For the record, I literally did not see this coming. However, I was well aware of Wendy’s Twitter account having a very sassy (but lovely) attitude that cracks me up every time I read it. This is a mixtape that I could not take seriously; the whole time I was just sitting there with a big grin on my face.
Why can’t I take this seriously? Well, it’s pretty self-explanatory; a fast food franchise (and a really good one) has the balls to make five tracks literally boosting themselves and demolishing the competition around them in the most contemporary and trendy way possible. A way for them advertise themselves and their food, and for now this has gotten people’s attention.
I like how they brought in a girl to rap on the mixtape; after all the name of the restaurant is named Wendy’s and the logo has a girl in it. Although musically it follows the standard trap beats that are quite common to hear. The lyricism in this mixtape justify my point of not taking this seriously. For example, take a look at “Rest In Grease” (who makes these titles?). Wendy’s asks McDonalds why the ice cream machine is always broken, the lack of innovation, and the slow drive-thrus all in a borderline robotic flow.
Then there’s “Holding It Down” where Wendy’s proclaims that she’s “Socrates ‘cause all your ideas just come from me” towards McDonald’s. At this point I’m sitting here thinking what they (McDonald’s and Burger King) are going to do after this? If they do try to respond with a diss track of their own, then I’m probably not going to bother with the rap game.
Why? Because this is will become a big commodity. While the advertising and marketing may work, this is completely absurd to see fast food chains have a go at music in general. While this is not the first time some food company has attempted this (see Hamburger Helper’s “Watch the Stove”), the idea of it is really absurd.

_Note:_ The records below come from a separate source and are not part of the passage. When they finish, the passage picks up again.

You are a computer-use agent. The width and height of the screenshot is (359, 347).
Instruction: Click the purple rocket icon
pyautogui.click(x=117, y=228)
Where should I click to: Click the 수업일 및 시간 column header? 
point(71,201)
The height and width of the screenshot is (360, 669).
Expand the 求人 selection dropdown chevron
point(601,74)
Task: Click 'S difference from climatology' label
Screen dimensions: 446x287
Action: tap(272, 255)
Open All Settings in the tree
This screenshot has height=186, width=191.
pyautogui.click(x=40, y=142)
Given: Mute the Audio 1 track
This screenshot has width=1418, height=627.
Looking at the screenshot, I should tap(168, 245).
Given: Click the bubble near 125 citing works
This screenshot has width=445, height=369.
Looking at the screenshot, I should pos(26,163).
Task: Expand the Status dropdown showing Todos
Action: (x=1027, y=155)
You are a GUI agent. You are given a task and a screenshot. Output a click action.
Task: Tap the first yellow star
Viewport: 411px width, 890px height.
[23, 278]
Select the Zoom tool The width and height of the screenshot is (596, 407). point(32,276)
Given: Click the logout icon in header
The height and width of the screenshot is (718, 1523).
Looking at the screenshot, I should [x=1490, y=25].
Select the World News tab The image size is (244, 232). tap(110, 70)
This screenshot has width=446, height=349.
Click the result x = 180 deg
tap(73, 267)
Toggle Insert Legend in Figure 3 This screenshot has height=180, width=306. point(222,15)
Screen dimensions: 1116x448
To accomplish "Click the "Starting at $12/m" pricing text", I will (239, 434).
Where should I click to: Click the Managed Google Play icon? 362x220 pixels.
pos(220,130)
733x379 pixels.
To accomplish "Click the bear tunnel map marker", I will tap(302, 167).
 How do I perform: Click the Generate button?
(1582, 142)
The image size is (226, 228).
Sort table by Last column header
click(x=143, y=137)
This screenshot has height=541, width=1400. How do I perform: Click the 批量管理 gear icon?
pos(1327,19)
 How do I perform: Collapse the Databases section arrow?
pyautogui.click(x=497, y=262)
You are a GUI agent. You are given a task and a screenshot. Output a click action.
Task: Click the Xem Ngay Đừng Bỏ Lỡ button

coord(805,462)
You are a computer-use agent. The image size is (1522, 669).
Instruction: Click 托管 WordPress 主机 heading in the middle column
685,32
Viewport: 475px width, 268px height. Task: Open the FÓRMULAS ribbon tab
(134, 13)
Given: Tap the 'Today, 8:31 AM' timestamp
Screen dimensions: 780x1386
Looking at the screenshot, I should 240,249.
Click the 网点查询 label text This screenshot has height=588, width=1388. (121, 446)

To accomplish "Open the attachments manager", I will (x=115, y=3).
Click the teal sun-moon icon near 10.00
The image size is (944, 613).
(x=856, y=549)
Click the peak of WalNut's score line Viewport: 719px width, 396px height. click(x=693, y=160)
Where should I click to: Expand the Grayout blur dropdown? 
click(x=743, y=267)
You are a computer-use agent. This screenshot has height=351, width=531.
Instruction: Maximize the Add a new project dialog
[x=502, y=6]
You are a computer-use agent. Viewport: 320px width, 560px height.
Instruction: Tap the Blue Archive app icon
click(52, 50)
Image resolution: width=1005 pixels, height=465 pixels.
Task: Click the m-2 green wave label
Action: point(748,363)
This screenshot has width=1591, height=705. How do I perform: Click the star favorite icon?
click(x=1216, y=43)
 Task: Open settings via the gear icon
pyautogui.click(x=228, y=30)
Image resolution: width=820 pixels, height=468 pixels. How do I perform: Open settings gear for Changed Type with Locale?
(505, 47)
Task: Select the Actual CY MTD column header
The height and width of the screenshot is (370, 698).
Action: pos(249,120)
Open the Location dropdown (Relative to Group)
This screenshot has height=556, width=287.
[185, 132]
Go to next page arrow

After watching Anthony Fantano’s (theneedledrop) review of this mixtape, there was one thing that that I fully agreed with; when this is looked back upon decades from now, people are going to look at how silly this was when it came out. But that’s probably going to be the beauty about this mixtape in the future, it’s a product of the 2010s, a decade where the youth have become attached to smartphones, Twitter, Instagram, and Snapchat (such as yours truly).
The way I see it, this is literally a comedy mixtape that is a manifest of Wendy’s Twitter account in a musical form. No more, no less, simple as that. And there’s nothing wrong with it. Now if you’ll excuse me, I’m going to buy a Dave’s Triple Cheeseburger.
Label: Six Course Inc.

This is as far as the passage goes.